Les villes seront aussi perdantes du point de vue de la productivité du travail. Même si les activités extérieures ne sont pas épargnées, le bulles de chaleur urbaines affecteront particulièrement les travaux en bureaux et dans la construction. Or le secteur des services est important en Belgique.

Un phénomène ressenti différemment selon la région

En province, la réalité du terrain joue pour beaucoup. Évidemment, la côte est un cas particulier. Les inondations y sont déjà une menace prégnante et la perspective d’une élévation des eaux n’est pas pour rassurer. Mais de manière générale, ce sont toutes les zones inondables qui sont concernées. «Ceux qui habitent près d’une rivière qui a déjà tendance à sortir de son lit vont encore plus souffrir», explique Hugues Goosse, climatologue professeur à l’UCLouvain. «On sait que les orages seront plus forts en été. Cela ne veut pas forcément dire que les tempêtes seront plus fréquentes, mais il est clair qu'elles vont nous amener plus de précipitations puisque l’air chaud contient plus d’humidité, d’où plus de dégâts».

### CONSIGNE
D'après le passage sur le climat en Belgique, pourquoi les orages d'été apporteront-ils davantage de précipitations ? Répondez en une à trois phrases.

### LIGNES RÉPERTORIÉES
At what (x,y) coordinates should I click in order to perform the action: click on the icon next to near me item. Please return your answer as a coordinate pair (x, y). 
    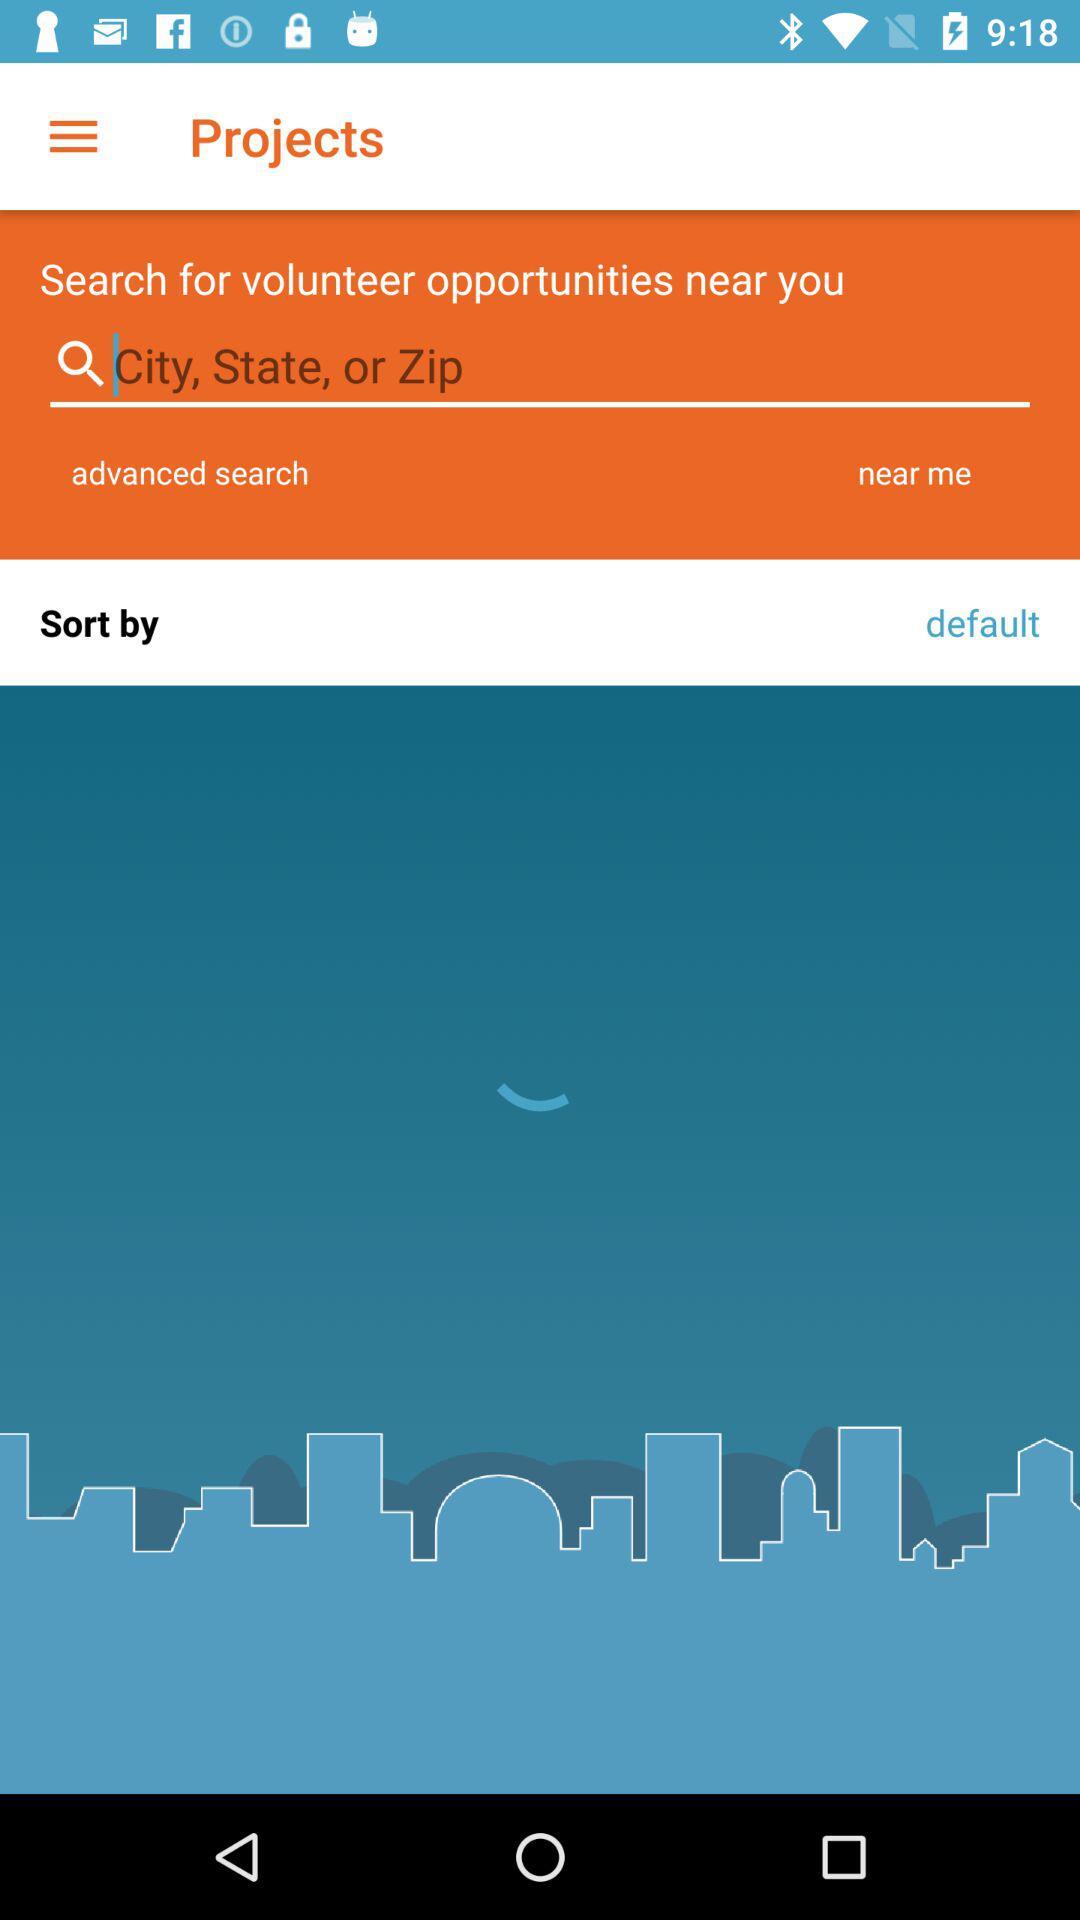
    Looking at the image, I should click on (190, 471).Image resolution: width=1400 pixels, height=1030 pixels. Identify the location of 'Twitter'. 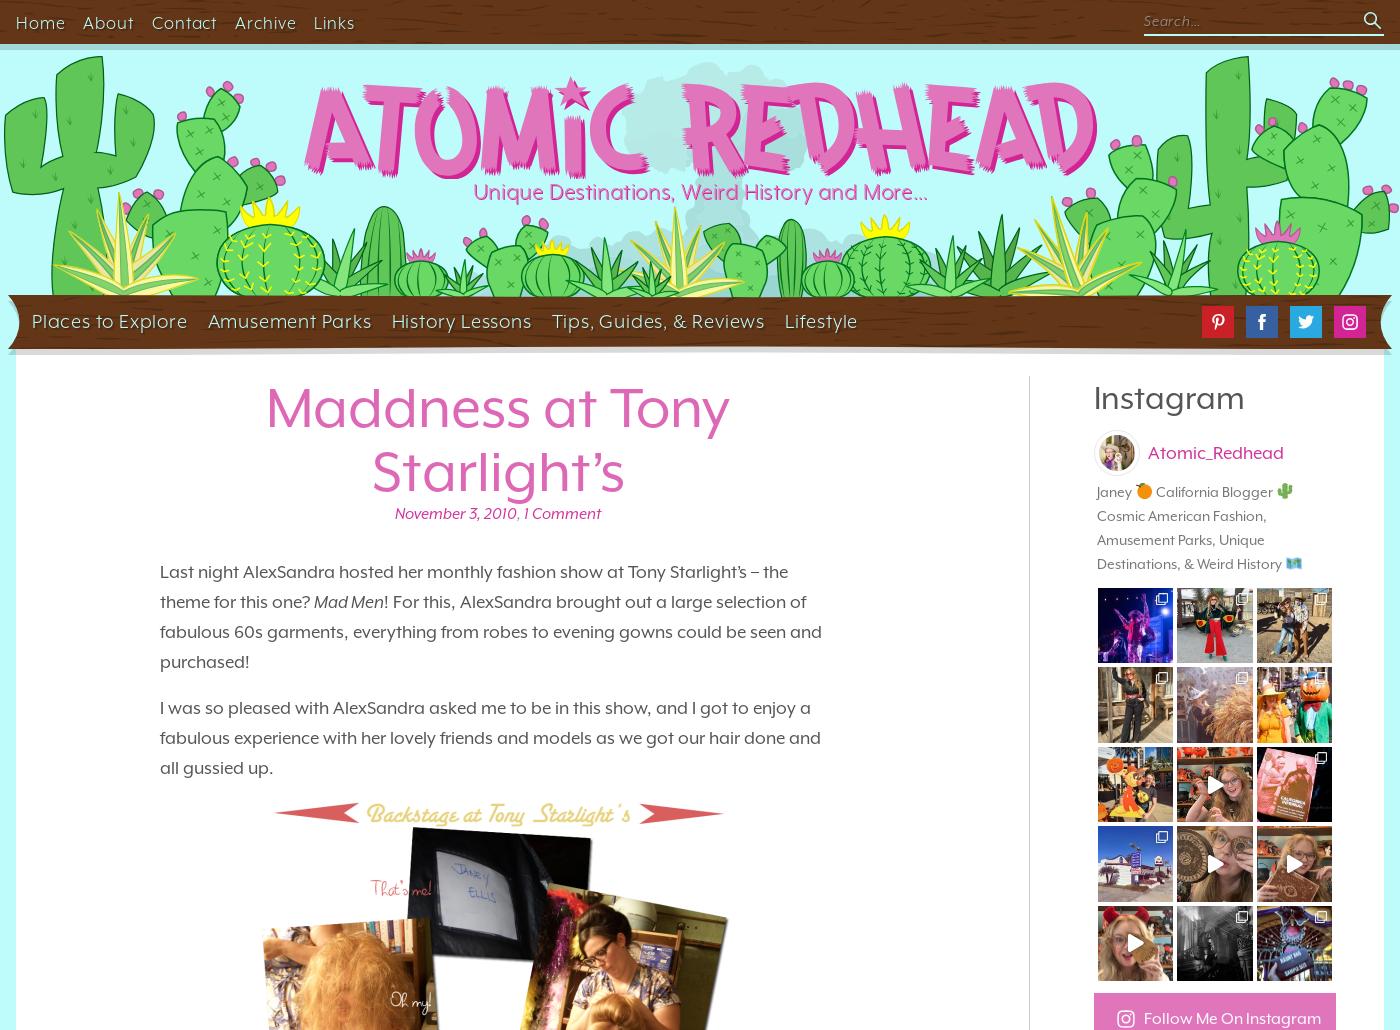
* * *
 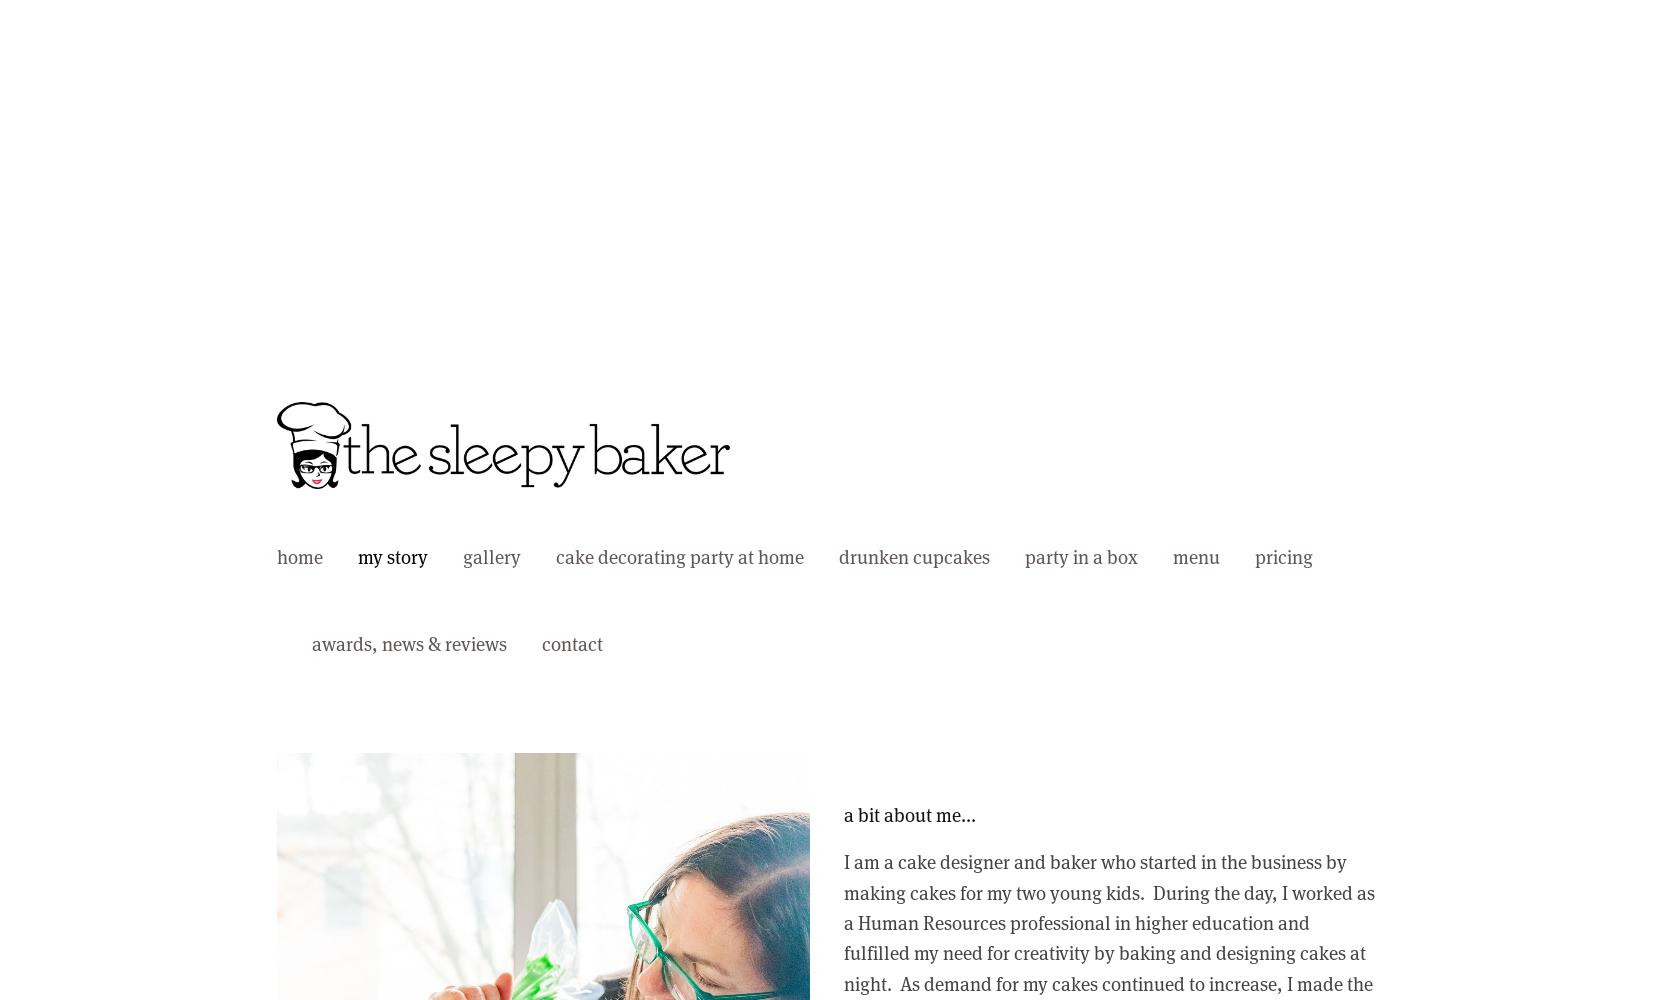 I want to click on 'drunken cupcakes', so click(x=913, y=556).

### RÉPONSE PROPOSÉE
Parce que l'air chaud contient plus d'humidité. Les orages seront donc plus forts en été et, sans forcément être plus fréquents, ils amèneront plus de précipitations, d'où plus de dégâts.